# Need some help with an order,



## stevers (Nov 30, 2008)

Hi All,
I have a request for a quality fountain pen with a synthetic grip at the writing nib. He "doesn't" care for the metal grips like you see on the Jr. Gents. Problem is, he likes the Jr. Gent. And thats the pen I have bushings for also. 

So, where can I find a nib of good quality (7 on a scale of 10) that will fit the Jr. Gent? I don't want the nib to drive the price up too far. I'm hoping to keep the sale around $125 or even less.

He made reference to the Sailor, Pelican and Cross styles of pens.
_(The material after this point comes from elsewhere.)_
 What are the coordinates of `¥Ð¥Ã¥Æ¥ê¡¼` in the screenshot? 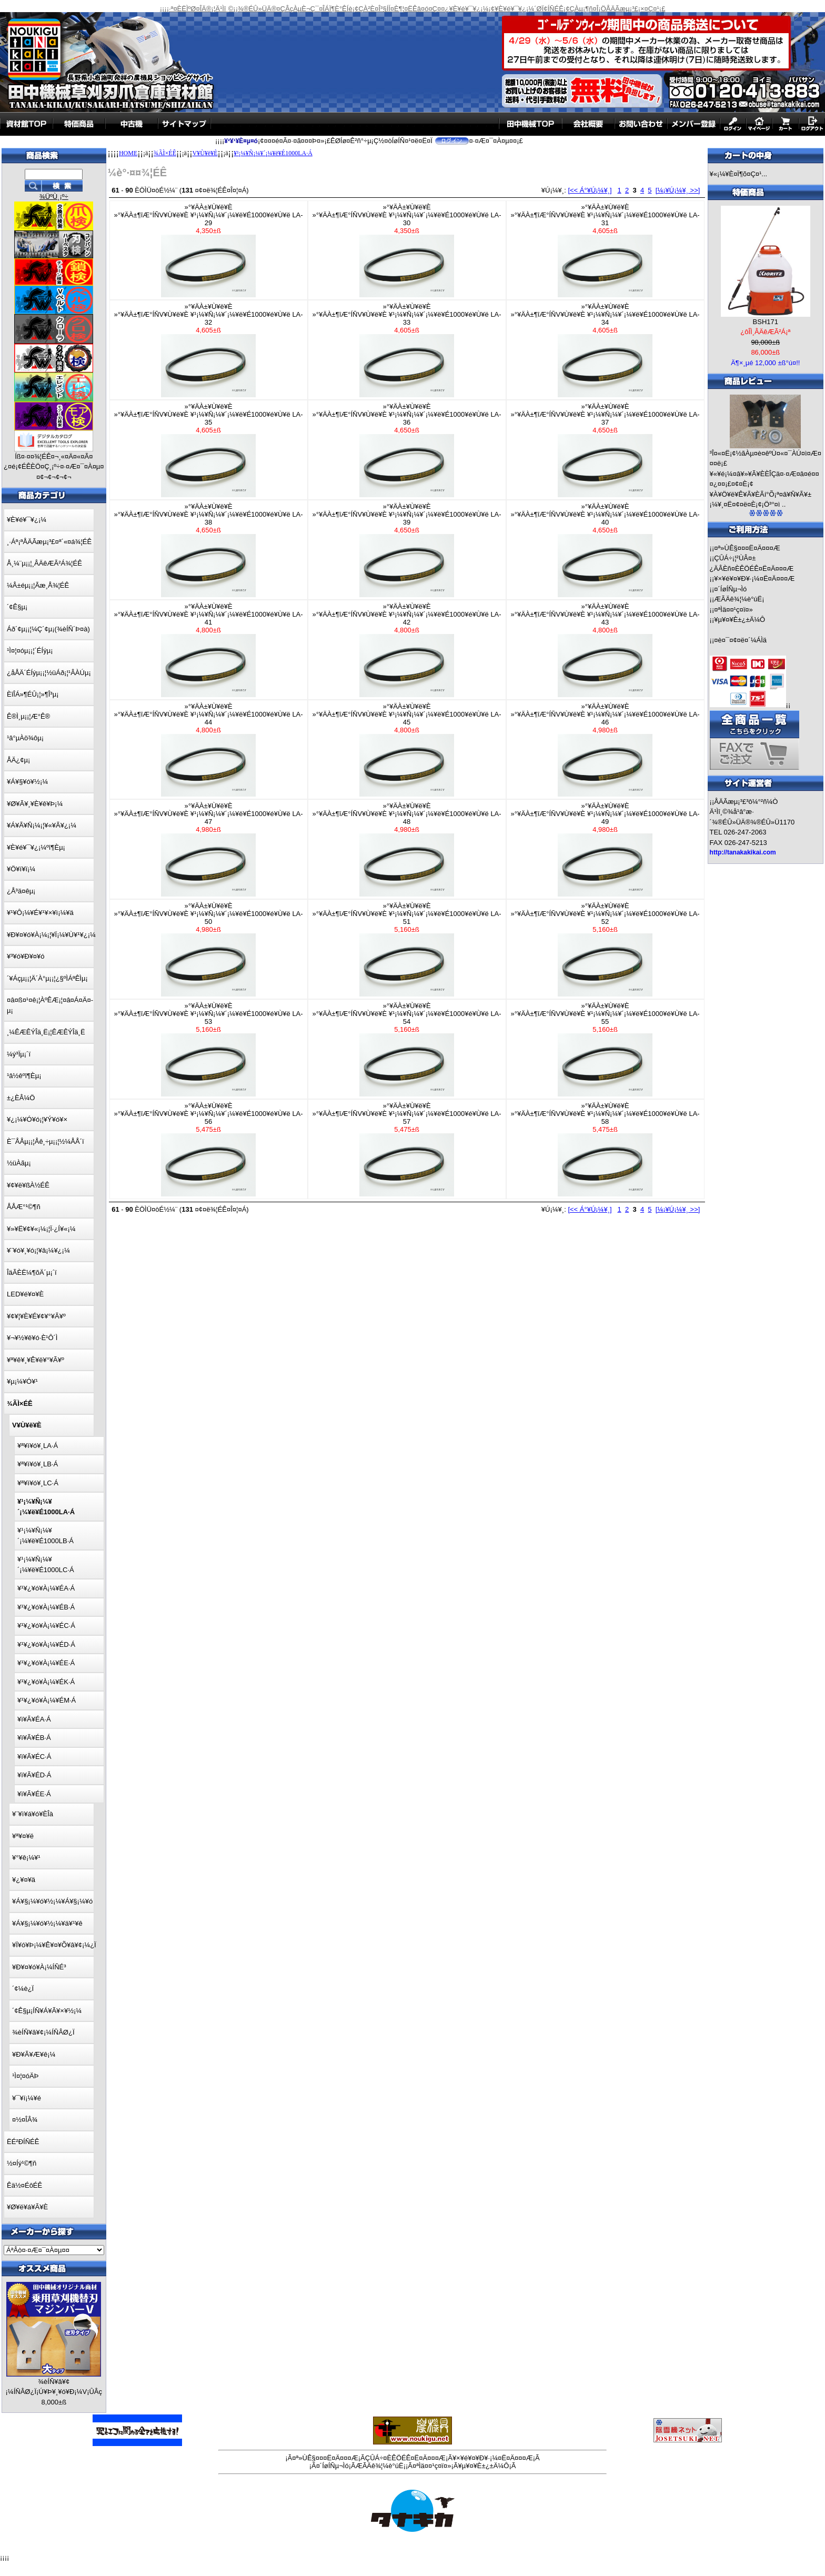 It's located at (33, 2054).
They all have the black synthetic style of grips.

Below is an example he sent me.

Thanks for any help.


----------



## hughbie (Nov 30, 2008)

i own a churchill...it has the 'plastic' grip section....i even think that now you can get the metal coupler with them....just my 2 cents


----------



## jskeen (Nov 30, 2008)

CSUSA used to sell a replacement/spare grip feeder and nib assy that was black enamel coated brass with a small gold band just above the nib.  I think Lou may still have a few in stock, and if not I could spare one if it would work for you.  It has the same profile as the stock metal ones.  The one in the picture looks to be the same size as the larger pens like the gent, churchill, ect.


----------



## stevers (Nov 30, 2008)

Thanks James. I shot Lou an E-mail to see what he can do to help me. 

Unfortunately, I haven't learned as much as I should about FP's. I guess it's time to learn.


----------